TEXT:
* * * * *

How to contain, disarm, rehabilitate and reintegrate members of the Maoist People’s Liberation Army (PLA) were key questions after the end of the decade-long Maoist conflict in November 2006. Here Chiranjibi Bhandari charts the lengthy and complicated demobilisation process of PLA members, arguing that many former fighters feel abandoned by the Maoist political party and continue to face the discrimination they had fought to eradicate.
People’s Liberation Army post-2006: integration, rehabilitation or retirement?
Statutory provisions for demilitarisation
Three major peace process documents came one after another at the end of the war that were central to the post- war fate of the Maoist rebel fighters: the Comprehensive Peace Accord (CPA – 21 November 2006); the Agreement on the Monitoring of the Management of Arms and Armies (AMMAA – 8 December 2006); and the Interim Constitution of Nepal (15 January 2007). All of these dealt with the future of the ‘Maoist Army’ (as the PLA was referred to). Section 4 of the CPA addressed the ‘Management of Army and Arms’ while the AMMAA detailed the procedural and technical provisions related to that. Both agreements were included as Schedule 4 of the Interim Constitution.

* * * * *

Dataset rows:
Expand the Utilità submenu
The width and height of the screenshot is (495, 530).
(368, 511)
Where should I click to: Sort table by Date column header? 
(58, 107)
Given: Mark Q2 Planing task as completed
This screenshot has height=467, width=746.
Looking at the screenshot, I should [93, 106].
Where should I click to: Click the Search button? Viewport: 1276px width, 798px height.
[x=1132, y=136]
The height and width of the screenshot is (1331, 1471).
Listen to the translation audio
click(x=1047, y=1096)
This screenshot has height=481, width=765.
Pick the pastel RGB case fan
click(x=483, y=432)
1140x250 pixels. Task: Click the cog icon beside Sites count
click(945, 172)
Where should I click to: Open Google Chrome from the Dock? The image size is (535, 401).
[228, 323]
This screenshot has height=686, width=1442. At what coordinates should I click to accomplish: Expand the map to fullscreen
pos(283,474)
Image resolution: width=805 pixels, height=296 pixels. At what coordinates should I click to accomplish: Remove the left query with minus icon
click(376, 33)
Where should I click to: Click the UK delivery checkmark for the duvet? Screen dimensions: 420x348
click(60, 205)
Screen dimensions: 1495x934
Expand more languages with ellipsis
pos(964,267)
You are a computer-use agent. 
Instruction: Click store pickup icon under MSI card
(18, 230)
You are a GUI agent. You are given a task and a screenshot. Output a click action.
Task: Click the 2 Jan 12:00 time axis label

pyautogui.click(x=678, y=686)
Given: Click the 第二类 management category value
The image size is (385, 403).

* * * * *

GOAL:
Pick up the text on the post-war fate of Nepal's Maoist People's Liberation Army from its last sentence, the one stating that both agreements were included as Schedule 4 of the Interim Constitution, and continue it.

ANSWER TO THIS PROBLEM:
Between February and March 2007, seven cantonments and 21 sub-cantonments were set up across the country to house the Maoist fighters. Arms monitors from the United Nations Mission in Nepal (UNMIN) were deployed to supervise the management of arms and armed personnel of both the Nepali Army and the PLA. Thereafter began the verification process by UNMIN of all combatants in the cantonments. UNMIN also chaired the Joint Monitoring Coordination Committee (JMCC), the body consisting of members of the Nepali Army and the PLA that was responsible for ensuring compliance with the CPA and the AMMAA by both sides.
The CPA and the Interim Constitution also had a provision for a special committee to ‘supervise, integrate and rehabilitate’ the combatants of the Maoist Army. The cross-party Special Committee for Supervision, Integration and Rehabilitation of Maoist Army Combatants was formed after the election to the first Constituent Assembly in April 2008.
The significance of the Special Committee’s role increased dramatically with the withdrawal of UNMIN on 15 January 2011 at the behest of the government [see article on international support for peace and transition in Nepal p.27]. A crisis was averted when an agreement was reached between the government and the Unified Communist Party of Nepal-Maoist (UCPN-M) on the eve of UNMIN’s withdrawal, granting the oversight role for monitoring of combatants, cantonments and weapons to the Special Committee. Accordingly, on 22 January 2011, all the combatants came under the charge of the Special Committee.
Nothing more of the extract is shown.